Identity without LoRA training

The standard approach in cinematic video tools is per-character LoRA training — upload a dataset, wait ~90 minutes, get a custom identity model. This pipeline skips that step entirely.

FLUX.2 [klein]'s reference editing pins character identity by construction. One master portrait per character → conditioned reference editing on every subsequent keyframe. Identity stays consistent across shots without any fine-tuning.

Saves an hour per character. No dataset prep. No training compute. Major architectural bet that works.

Locale-aware narration

Director picks the narration language to match setting. Tokyo → Japanese. Paris → French. Mumbai → Hindi.
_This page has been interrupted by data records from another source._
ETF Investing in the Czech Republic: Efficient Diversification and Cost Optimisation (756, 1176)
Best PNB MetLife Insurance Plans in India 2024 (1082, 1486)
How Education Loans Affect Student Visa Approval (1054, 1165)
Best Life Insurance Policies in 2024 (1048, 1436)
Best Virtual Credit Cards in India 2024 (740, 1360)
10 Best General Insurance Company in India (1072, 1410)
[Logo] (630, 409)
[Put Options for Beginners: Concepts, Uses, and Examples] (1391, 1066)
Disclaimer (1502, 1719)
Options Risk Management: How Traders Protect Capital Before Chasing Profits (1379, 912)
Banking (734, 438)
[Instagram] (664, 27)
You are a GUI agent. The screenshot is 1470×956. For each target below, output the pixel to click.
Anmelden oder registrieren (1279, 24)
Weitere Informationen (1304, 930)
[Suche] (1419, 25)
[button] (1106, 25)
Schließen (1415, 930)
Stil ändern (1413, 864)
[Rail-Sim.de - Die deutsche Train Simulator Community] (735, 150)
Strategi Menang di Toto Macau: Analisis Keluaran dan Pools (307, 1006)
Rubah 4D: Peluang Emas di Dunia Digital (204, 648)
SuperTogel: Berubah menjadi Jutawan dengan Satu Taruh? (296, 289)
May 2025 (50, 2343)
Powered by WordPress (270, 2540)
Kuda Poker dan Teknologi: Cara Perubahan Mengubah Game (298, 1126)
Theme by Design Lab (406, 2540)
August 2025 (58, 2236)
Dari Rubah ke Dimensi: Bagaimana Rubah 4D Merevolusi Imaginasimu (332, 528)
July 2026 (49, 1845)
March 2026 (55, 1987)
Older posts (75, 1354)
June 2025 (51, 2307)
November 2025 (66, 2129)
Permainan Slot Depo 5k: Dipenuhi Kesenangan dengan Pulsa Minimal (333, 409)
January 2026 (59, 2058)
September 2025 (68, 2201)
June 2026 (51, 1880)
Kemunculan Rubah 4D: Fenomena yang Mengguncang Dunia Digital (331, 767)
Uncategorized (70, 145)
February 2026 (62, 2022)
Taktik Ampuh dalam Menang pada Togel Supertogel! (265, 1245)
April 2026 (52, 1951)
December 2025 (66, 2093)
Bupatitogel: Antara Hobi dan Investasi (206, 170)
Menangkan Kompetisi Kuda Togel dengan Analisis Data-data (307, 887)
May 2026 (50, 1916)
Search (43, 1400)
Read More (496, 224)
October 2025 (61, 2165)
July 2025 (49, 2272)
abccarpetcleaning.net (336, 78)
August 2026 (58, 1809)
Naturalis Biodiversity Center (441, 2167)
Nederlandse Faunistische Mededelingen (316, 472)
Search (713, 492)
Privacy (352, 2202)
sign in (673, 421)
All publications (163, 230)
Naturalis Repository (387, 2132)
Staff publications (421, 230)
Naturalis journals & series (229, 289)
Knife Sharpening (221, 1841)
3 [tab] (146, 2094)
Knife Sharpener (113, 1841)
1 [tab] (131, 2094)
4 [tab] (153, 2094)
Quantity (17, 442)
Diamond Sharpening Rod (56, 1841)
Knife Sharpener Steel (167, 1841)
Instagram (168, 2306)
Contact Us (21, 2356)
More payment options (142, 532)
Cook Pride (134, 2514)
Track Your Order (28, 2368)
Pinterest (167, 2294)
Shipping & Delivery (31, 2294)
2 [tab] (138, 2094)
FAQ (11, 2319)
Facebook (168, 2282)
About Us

Kokoro-82M supports 9 languages, so the locale-aware narration is "free" once the Director chose.

Per-shot WAVs align to clip start offsets via ffmpeg's adelay, mixed with the music bed at -18 LUFS.

Everything is open

Code is Apache 2.0. Every model — Qwen, FLUX.2, Wan2.2, ACE-Step, Kokoro — Apache 2.0 or MIT. Outputs commercially usable.

GitHub: github.com/bladedevoff/studiomi300
HF Space: huggingface.co/spaces/lablab-ai-amd-developer-hackathon/studiomi300

Fork it. The vision critic's failure taxonomy is opinionated — yours might differ. The Director's prompt could be tuned for documentary vs narrative. ACE-Step's brief could include diegetic vs non-diegetic flags.

This isn't a finished product. It's a working baseline for autonomous open-weights cinematic generation on a single GPU, ready to extend.

Built solo for the AMD Developer Hackathon (May 2026). Thanks to the FLUX, Wan2.2, ACE-Step, and Kokoro teams for keeping serious generative AI open.